— WHAT YOU NEED TO DO —
In the entries below, count the lines that hold the string "computer" and state only that count.

— DATA FOR PROCESSING —

>>

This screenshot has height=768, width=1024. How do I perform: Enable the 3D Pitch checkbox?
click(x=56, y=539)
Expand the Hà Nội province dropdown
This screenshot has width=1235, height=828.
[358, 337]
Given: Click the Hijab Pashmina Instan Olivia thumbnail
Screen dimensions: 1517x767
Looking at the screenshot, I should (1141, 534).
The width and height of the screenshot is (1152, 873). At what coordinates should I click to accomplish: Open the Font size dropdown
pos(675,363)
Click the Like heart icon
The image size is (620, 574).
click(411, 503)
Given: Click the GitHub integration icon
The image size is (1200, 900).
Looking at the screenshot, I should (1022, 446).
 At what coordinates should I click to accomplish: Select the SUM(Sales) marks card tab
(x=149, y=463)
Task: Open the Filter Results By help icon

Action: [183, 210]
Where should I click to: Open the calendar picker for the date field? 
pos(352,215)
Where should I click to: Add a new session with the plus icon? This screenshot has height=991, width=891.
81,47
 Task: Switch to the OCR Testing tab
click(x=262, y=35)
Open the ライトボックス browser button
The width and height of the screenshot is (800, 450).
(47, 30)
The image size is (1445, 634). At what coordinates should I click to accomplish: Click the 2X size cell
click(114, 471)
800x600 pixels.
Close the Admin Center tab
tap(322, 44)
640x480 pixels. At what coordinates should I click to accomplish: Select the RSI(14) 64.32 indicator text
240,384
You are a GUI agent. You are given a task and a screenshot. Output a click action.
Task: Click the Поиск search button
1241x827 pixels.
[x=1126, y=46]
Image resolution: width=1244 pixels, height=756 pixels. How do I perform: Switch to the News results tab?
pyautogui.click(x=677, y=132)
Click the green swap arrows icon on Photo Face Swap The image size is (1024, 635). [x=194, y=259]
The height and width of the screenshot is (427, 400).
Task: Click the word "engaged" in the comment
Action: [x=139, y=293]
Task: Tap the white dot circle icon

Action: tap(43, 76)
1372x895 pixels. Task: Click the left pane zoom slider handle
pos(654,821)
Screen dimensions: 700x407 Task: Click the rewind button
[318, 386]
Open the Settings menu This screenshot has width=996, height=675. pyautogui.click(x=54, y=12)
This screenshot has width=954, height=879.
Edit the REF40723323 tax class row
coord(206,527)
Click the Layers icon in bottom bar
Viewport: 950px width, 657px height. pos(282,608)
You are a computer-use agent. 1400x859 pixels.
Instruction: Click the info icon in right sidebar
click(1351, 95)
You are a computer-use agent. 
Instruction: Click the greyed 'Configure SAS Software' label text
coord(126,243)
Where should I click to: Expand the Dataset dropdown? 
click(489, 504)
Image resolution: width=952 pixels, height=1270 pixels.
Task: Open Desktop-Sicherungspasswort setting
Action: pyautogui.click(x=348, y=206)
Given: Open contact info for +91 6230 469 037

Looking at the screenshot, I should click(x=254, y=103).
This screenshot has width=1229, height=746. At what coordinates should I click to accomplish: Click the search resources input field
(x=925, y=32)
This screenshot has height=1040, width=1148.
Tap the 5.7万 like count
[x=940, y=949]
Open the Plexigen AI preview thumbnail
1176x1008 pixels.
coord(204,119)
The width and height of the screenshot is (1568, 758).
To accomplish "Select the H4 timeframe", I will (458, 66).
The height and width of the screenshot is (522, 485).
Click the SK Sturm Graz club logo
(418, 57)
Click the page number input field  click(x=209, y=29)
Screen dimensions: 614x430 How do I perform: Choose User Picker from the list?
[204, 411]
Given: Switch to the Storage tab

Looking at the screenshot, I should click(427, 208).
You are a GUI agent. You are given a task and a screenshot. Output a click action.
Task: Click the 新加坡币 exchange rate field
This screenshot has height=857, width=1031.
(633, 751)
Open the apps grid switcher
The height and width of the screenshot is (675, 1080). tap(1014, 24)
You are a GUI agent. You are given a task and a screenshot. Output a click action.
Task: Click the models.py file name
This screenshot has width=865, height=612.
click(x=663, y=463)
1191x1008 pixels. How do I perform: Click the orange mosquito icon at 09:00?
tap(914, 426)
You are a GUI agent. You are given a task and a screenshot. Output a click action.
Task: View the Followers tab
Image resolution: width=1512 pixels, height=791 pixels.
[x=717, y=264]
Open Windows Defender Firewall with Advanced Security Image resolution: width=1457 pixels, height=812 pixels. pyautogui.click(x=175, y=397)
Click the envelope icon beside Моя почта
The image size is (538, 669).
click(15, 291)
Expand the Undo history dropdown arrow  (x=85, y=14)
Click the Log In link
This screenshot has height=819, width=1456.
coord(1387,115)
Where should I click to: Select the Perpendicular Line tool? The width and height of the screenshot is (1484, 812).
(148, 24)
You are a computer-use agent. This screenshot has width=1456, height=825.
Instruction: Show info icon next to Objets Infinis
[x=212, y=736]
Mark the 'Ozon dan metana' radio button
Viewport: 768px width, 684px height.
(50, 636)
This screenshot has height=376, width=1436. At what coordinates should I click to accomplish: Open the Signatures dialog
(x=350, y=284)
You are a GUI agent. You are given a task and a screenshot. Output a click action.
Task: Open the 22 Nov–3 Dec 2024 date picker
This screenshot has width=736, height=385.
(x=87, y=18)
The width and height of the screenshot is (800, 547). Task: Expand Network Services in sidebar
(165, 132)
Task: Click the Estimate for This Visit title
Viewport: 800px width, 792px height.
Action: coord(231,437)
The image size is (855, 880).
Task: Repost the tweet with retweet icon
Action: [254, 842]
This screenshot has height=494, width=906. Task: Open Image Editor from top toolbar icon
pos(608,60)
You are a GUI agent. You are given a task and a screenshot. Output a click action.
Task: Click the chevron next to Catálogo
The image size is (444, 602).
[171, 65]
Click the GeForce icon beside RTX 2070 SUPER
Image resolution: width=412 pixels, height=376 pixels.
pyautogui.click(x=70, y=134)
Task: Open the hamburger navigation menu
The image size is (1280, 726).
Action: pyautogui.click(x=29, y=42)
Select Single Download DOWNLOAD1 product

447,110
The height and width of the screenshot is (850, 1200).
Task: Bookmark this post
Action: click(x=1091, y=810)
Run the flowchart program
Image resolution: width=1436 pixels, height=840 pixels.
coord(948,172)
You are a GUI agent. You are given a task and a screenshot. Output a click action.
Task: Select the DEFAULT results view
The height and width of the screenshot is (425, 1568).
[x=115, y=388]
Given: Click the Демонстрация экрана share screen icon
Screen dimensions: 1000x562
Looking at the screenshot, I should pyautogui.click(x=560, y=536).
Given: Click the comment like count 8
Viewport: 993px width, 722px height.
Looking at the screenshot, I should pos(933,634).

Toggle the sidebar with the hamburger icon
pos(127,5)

<<

— RESPONSE AREA —
3